Dearest Friends,
This road we call Life is much like some o' them city roads in me lovely native land.
Clatta-bonk.
We drop to the bottom o' the world. (That is how I know the earth ain't flat...but that is a story for another day).
Drag weself up, cussing the hole, sighing, relieve we only got a couple o' bruises.
Me, like a proper 3rd world person, understand that this is how Life go. I know too that I am far mo' lucky than many, many, many of me dear country people.
One-one time though, something in me does break. Lawd, it gon cost money to fix.
Spirit get like wet stick. Not a spark.
It is then, me dear Friends, I remember, full force, why creative people was put along the way, on this road. When that song, that music, float to we; when we stop to peer at books, to gaze at the art and listen to poetry; when we take time to watch them dance, we feel the spark rekindle in we.
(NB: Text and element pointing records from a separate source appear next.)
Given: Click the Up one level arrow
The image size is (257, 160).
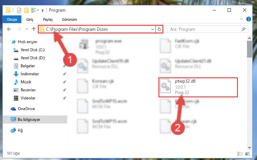Looking at the screenshot, I should point(34,29).
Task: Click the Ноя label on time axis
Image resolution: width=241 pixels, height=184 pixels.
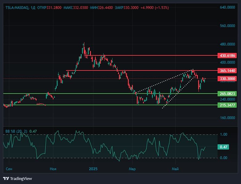Action: (x=53, y=169)
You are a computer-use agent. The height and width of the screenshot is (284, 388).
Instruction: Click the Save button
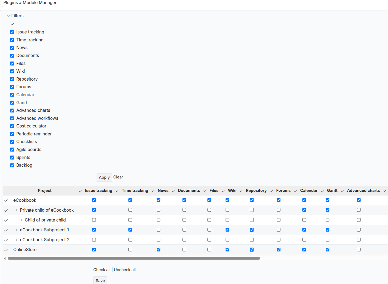100,280
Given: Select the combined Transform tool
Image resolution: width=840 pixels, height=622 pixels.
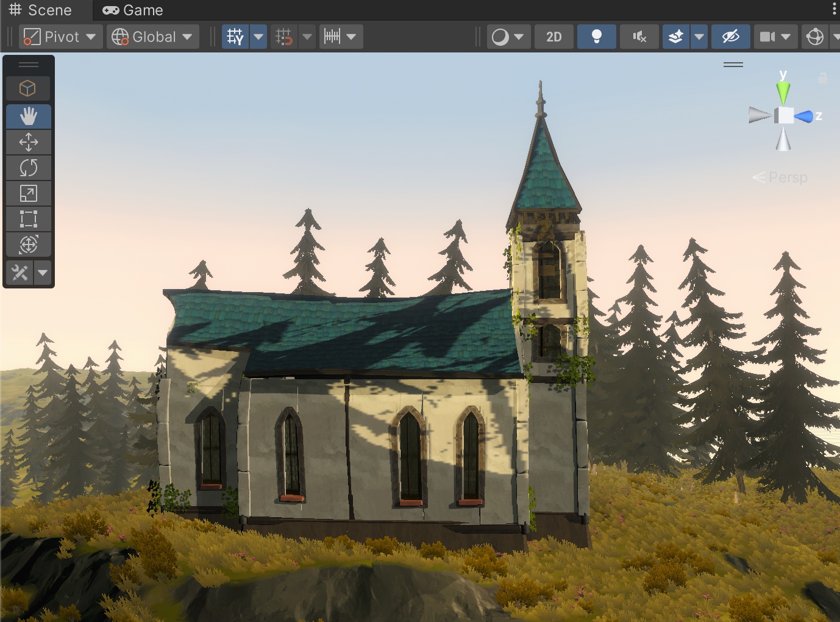Looking at the screenshot, I should (x=28, y=245).
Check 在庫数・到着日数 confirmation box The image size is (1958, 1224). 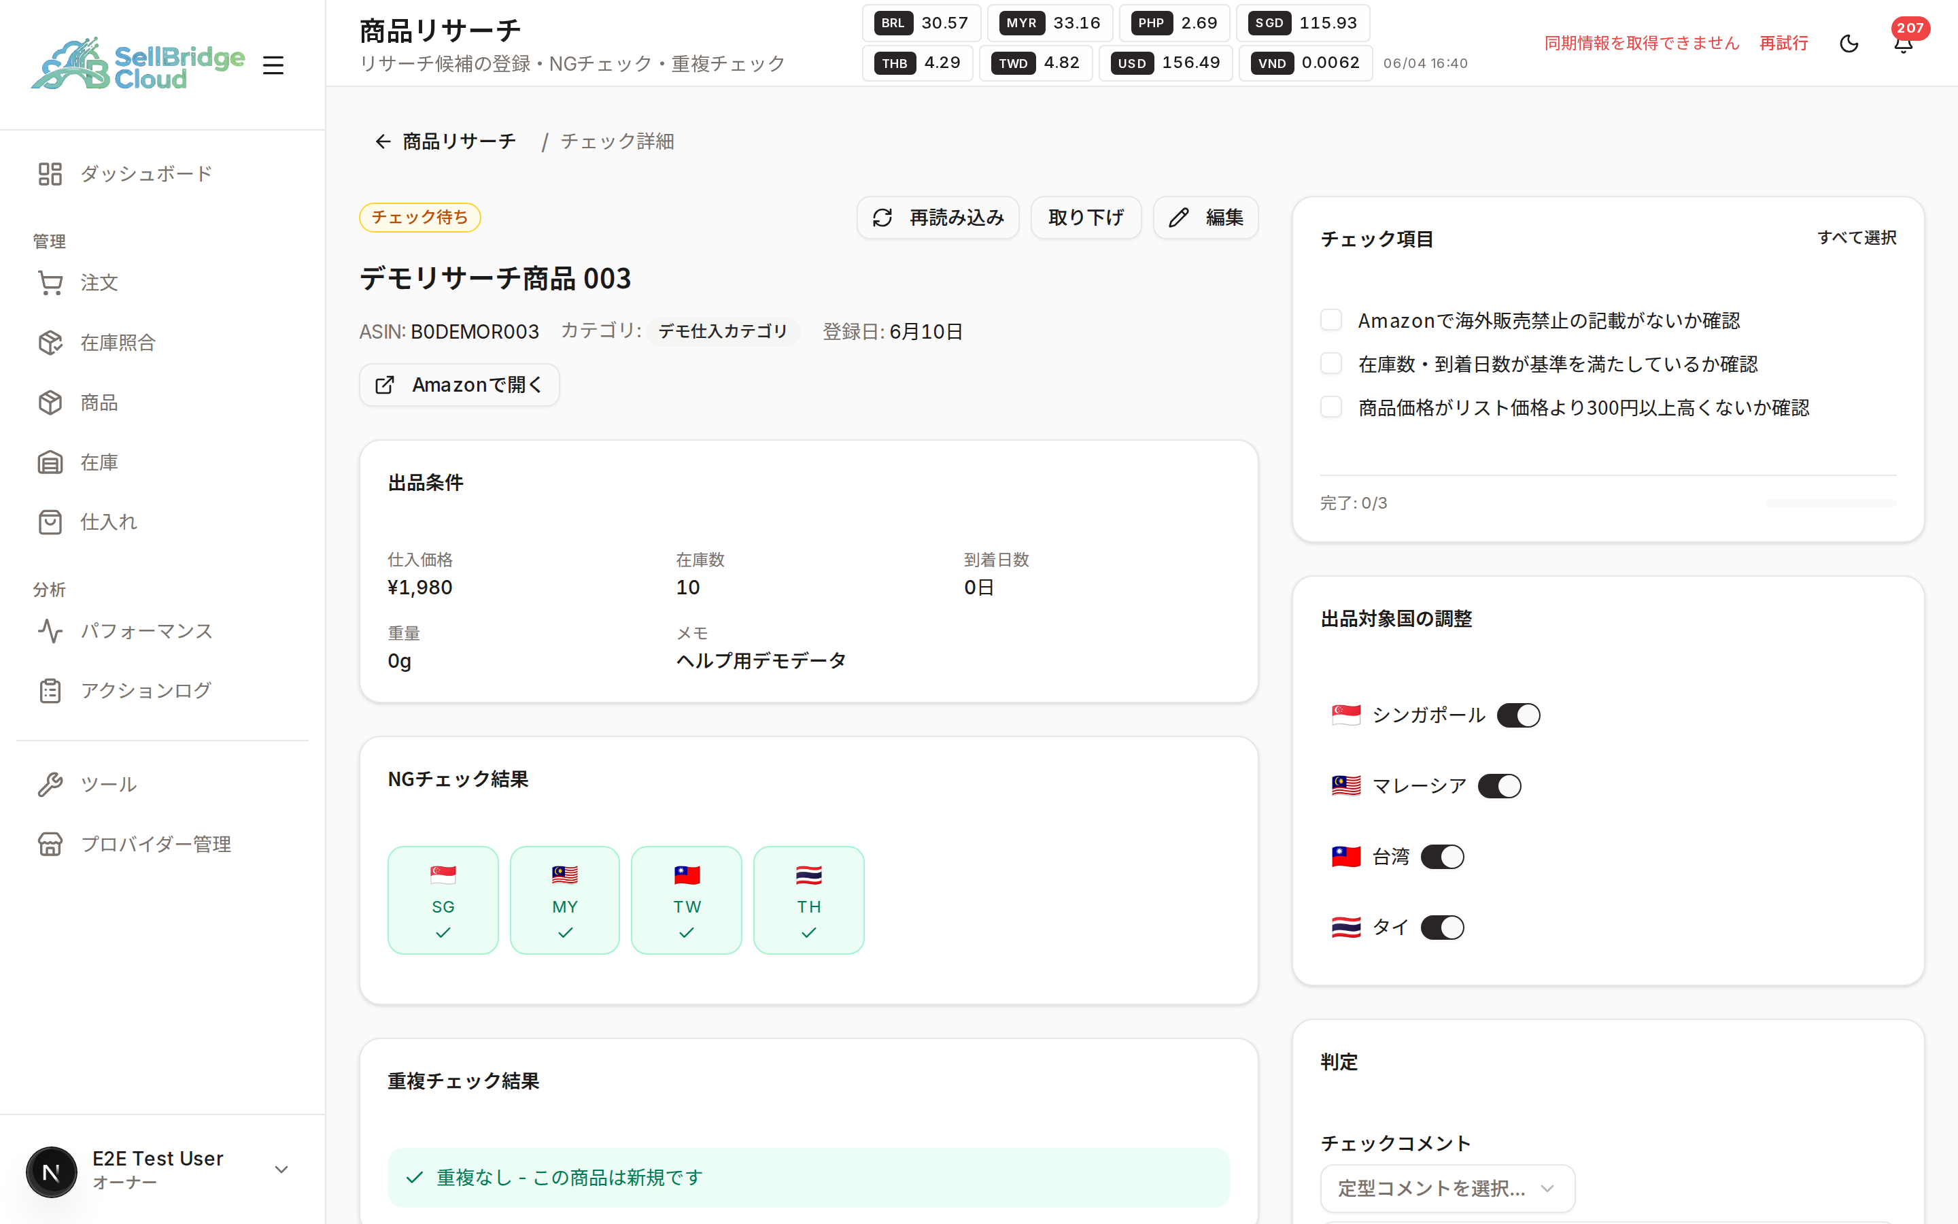1331,363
That is what this Walcott poem, which a Trini friend send to me some time back, do for me.
Walcott, from the Caribbean, does make me heart sing.
Despite all we problems, (which he capture in he writing), he find ways to celebrate we.
I love the Caribbean, the sounds, the sights, the smell o' food cooking, we resilience, the kindness I experience.
As a writer, I want to show you, dear readers, lovers of books and songs and art, who we are as women in me part o' the world. I want to show you the ludicrous, the playful, the broken, the happy, the poetry in we daily, mundane lives.
I want to fling open we windows, we doors, we hearts. I want to show you things them newspapers and magasines in Big Countries would hardly tell you about we (they tend to mostly describe we as poor, needy, suffering). I want to show you that we is people of hope, longing, with beautiful dreams too.
Welcome, my dear beloved Friends. Much love, neena. xx
P.S. Listening to the queen of music from South Africa right now:
MAKHADZI featuring Prince Benza - Ma Yellowbone.